• Task directions: Of the entries below, return only those lines from the line with "Image resolution: width=1366, height=1132." to the line with "スタッフ紹介 (698, 64)", exactly, both included.

• Supplied material:

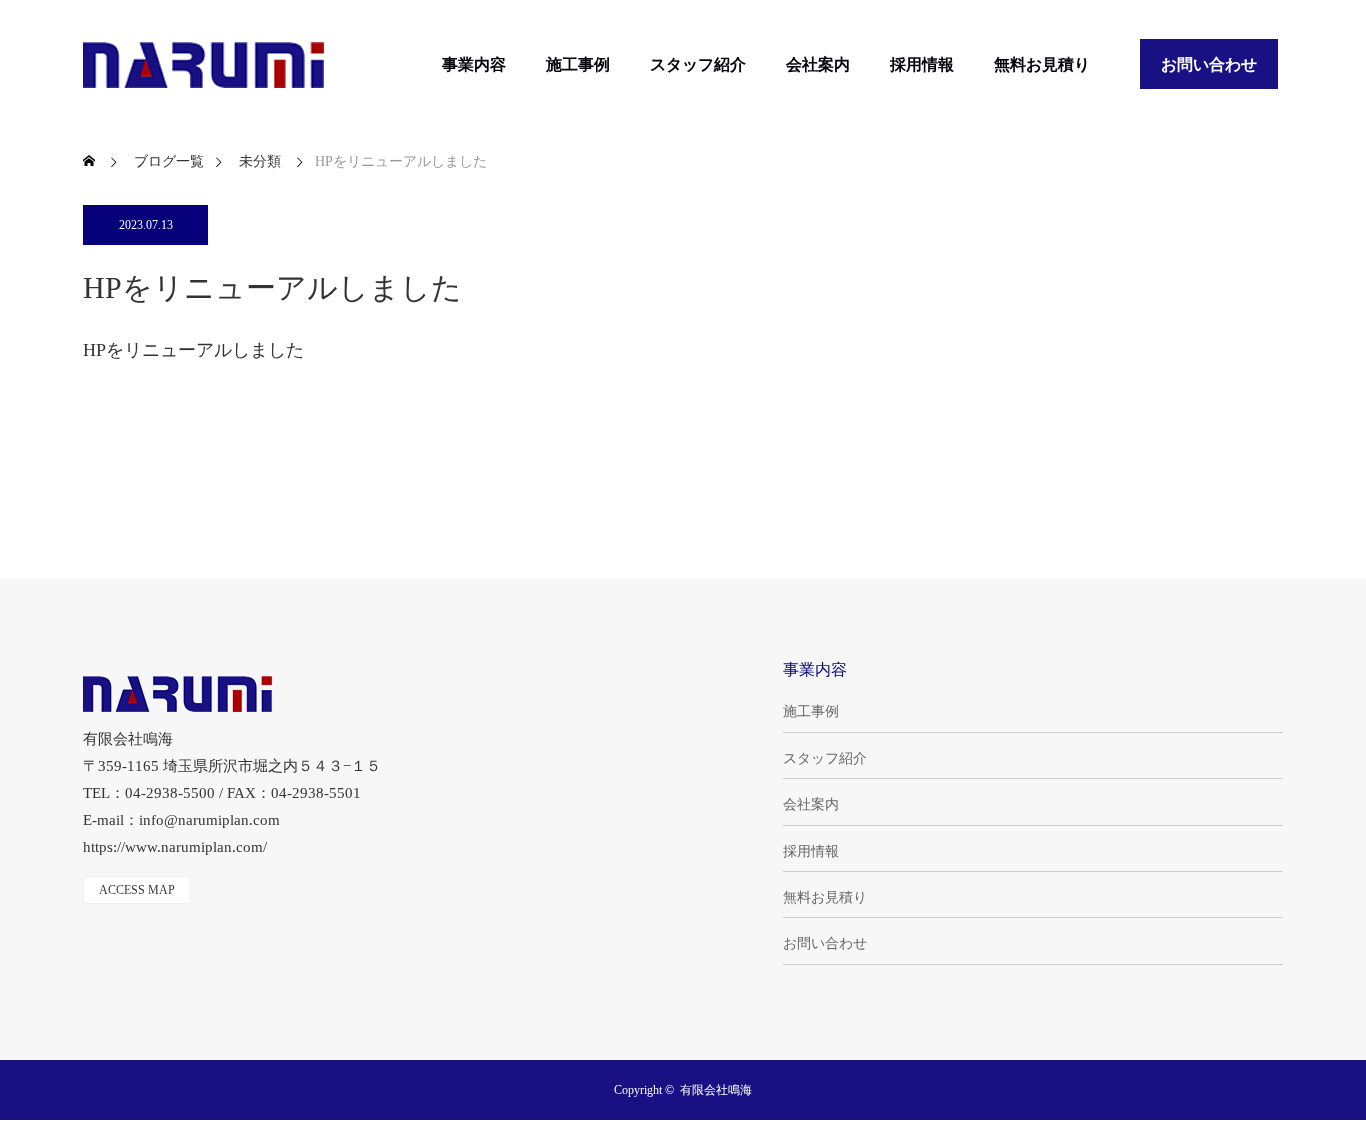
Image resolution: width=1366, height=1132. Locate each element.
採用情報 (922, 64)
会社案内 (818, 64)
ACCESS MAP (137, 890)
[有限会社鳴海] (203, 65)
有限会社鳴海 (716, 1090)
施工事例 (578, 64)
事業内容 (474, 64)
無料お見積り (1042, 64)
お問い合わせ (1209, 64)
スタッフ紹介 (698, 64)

==

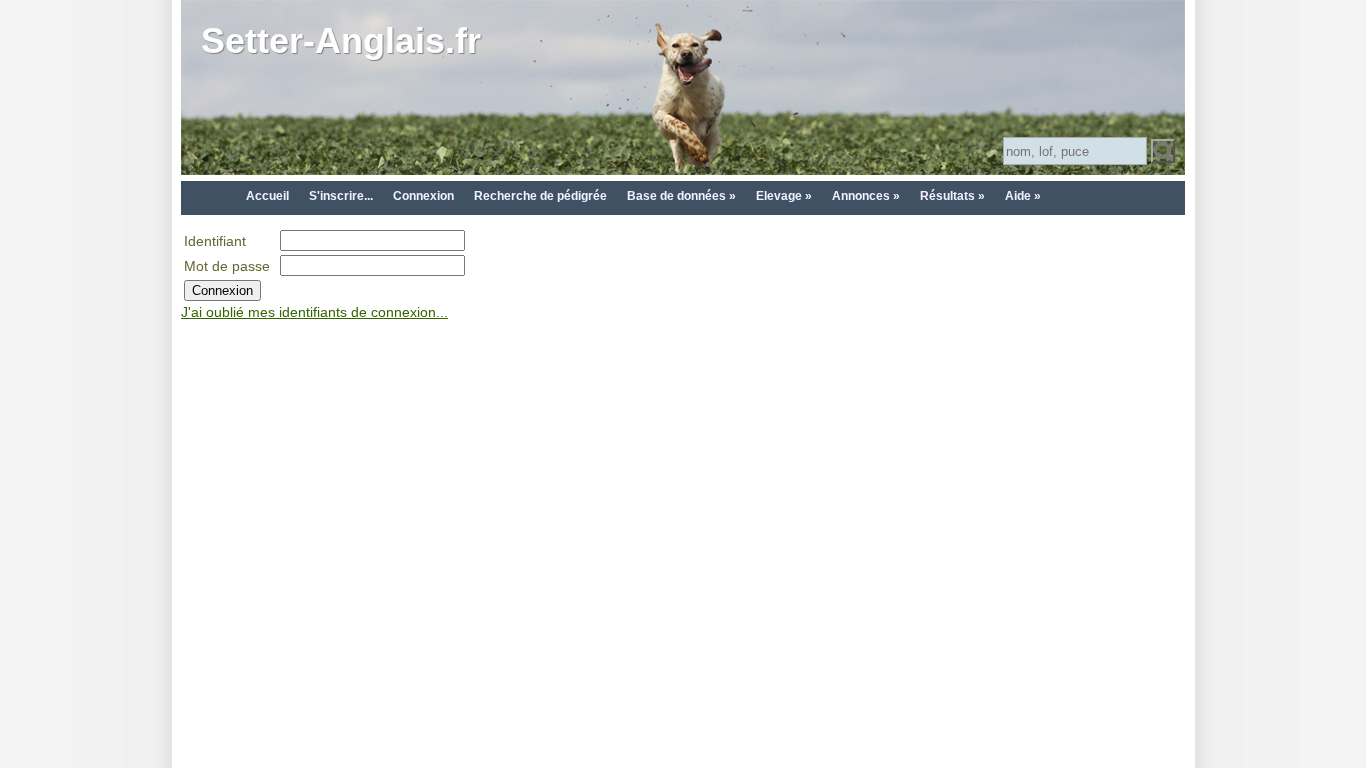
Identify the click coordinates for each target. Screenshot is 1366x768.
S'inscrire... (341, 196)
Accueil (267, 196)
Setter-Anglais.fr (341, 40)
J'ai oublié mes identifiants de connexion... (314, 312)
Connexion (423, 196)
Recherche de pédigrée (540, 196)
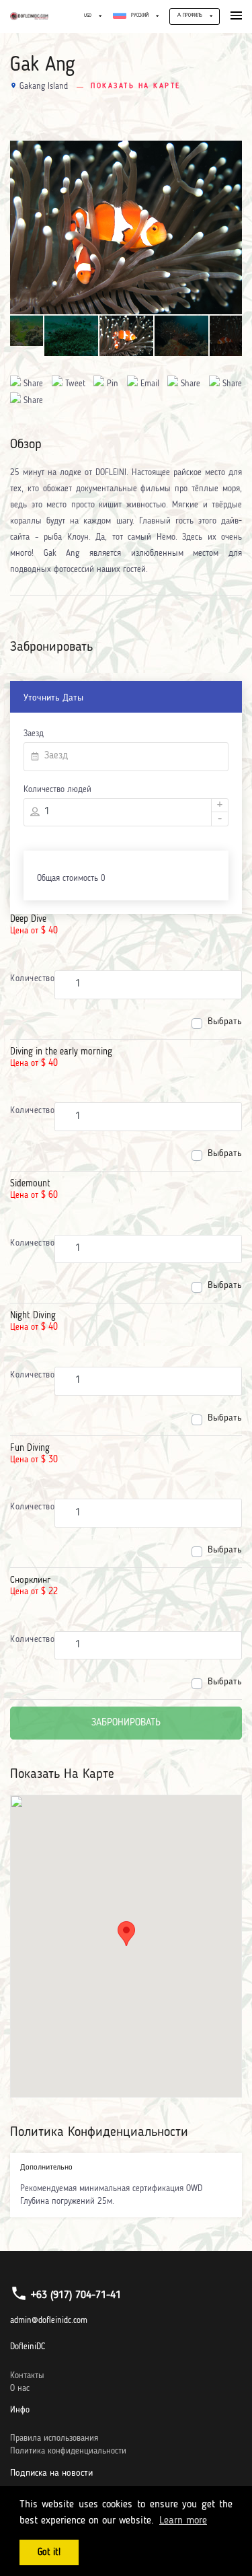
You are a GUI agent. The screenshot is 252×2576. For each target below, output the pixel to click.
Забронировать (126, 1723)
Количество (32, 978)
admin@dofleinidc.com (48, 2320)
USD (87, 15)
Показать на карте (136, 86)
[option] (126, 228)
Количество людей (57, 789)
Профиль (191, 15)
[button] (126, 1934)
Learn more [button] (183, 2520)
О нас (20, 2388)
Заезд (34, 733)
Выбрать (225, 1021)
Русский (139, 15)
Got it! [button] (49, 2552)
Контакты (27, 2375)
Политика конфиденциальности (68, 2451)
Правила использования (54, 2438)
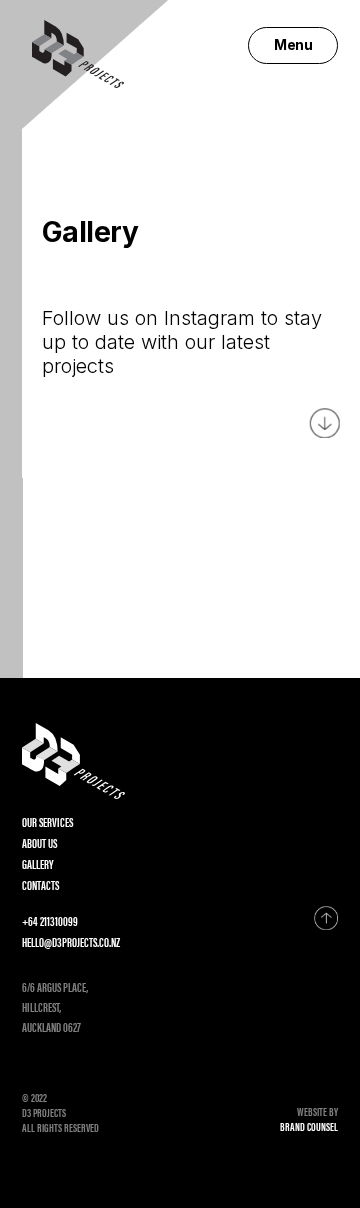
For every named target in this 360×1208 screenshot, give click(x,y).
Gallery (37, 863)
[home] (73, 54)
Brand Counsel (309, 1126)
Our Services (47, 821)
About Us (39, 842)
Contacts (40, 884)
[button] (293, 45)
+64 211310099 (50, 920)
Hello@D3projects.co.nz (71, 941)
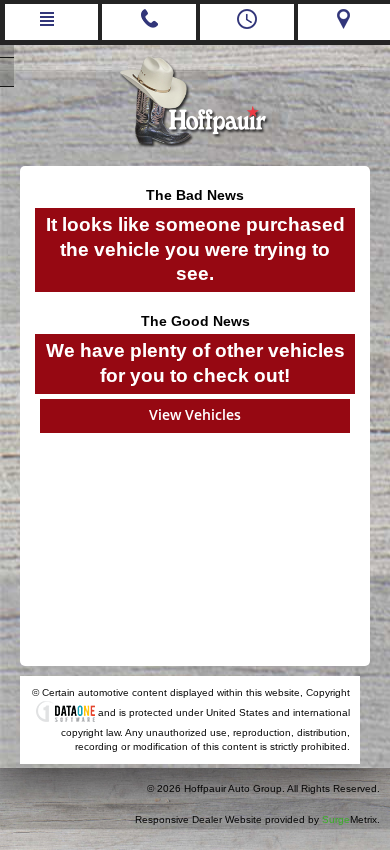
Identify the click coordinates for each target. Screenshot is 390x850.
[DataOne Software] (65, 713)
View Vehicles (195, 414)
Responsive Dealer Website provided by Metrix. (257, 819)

• Exercise answer:
Image resolution: width=1366, height=1132. Locate each element.
採用情報 (922, 64)
会社案内 (818, 64)
ACCESS MAP (137, 890)
[有限会社鳴海] (203, 65)
有限会社鳴海 (716, 1090)
施工事例 (578, 64)
事業内容 (474, 64)
無料お見積り (1042, 64)
お問い合わせ (1209, 64)
スタッフ紹介 (698, 64)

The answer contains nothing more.